This Friday will mark my last day interning at ELCA World Hunger, which has led me to reflect on these past eleven weeks. My first week of interning at ELCA World Hunger was overwhelming to say the least. I was inundated with the realities of hunger around the world and the wonderful ways in which this organization is going about alleviating those realities. Every night of that first week I came home exhausted from all the new information and from my own excitement for the way in which ELCA World Hunger approaches its work. This first week gave me great enthusiasm for the projects I would be working on this summer.
While I worked on a variety of projects that dealt with many different root causes and outcomes of hunger, my main projects dealt with the intersection between women and hunger, which is a subject I have become incredibly passionate about. Out of the 1.02 billion people on this planet who are hungry, women are a sub-group that often suffers disproportionately from hunger and poverty. 6 out of 10 of the world’s poorest people are women. Many women are not given a chance to go to school, own land or their own business, are forced to work in unpaid or informal jobs, experience violence and are not treated as equals.
The other part of my work focusing on women dealt with the fact that women can be the answer to alleviating hunger and poverty. When women have the opportunity to earn income, they reinvest 90% in their families, while men invest 30-40%. If women can be treated as equals and given the same opportunities, not only will they benefit, but their families and communities will as well.

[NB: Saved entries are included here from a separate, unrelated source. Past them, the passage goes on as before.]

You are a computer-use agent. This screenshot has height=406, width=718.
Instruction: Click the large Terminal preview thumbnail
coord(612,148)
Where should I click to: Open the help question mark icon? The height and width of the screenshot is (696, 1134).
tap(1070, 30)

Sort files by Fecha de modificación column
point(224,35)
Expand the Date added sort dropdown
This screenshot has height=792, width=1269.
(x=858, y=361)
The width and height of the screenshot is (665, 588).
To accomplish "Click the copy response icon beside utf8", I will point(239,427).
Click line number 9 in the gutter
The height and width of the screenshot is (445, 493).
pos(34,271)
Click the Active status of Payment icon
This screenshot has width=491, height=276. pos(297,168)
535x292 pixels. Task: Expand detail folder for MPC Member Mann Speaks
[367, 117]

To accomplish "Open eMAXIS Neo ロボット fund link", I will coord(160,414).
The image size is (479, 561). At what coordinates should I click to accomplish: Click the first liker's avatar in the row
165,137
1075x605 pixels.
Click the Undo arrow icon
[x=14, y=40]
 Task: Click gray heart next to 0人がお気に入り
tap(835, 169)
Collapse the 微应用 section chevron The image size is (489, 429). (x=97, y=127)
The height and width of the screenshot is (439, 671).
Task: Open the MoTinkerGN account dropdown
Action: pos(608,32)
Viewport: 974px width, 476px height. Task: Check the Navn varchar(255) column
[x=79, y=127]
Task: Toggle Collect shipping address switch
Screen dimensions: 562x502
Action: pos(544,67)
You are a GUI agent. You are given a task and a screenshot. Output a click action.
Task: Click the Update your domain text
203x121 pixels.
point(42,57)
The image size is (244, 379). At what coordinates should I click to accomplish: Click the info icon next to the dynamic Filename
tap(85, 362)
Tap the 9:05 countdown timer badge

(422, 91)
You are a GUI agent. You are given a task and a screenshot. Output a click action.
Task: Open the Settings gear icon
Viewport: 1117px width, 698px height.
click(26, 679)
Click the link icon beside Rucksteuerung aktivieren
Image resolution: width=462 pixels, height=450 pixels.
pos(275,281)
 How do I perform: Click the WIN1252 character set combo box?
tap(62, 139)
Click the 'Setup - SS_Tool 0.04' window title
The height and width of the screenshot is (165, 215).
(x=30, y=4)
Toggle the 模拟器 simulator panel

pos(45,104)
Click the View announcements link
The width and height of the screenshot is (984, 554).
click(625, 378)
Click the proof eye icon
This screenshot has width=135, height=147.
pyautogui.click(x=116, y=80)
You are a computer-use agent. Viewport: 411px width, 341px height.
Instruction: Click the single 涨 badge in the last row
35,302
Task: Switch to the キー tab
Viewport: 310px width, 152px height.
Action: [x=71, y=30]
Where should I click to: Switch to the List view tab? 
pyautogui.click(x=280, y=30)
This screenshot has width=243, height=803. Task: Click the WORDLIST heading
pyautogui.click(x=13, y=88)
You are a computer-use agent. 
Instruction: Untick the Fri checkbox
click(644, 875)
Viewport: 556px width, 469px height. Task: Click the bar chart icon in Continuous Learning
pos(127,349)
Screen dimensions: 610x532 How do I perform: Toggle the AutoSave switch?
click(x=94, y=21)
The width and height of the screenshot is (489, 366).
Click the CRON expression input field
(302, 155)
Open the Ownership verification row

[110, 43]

While this is only a taste of the work I was involved in this summer, it serves an example of what I have gained from this experience. I have gained passion for anti-hunger and anti-poverty work. I have gained knowledge of the realities of our world. I have gained important skills that will help me in my future social justice work. Most importantly, as cheesy as it may sound, I have gained hope. I look back to the first week of the summer when I felt overwhelmed by the reality of hunger in the world and by the work done at ELCA World Hunger. Eleven weeks later, I am still amazed by the work that is being done and by the positive impact it is having, but I also have hope. I have hope that this organization is providing people with opportunities to lift themselves out of poverty, and that this will have a multiplying effect on their communities. I have hope that this is being done in a manner that upholds human dignity and that sees each and every person on this planet as capable and valuable.
I am very thankful for the experiences I have had this summer. I have whetted my appetite for social justice work, and am excited to see how this experience will contribute to future experiences. I am hopeful that I (and that all of you out there) can play an important role in alleviating hunger and poverty in our world.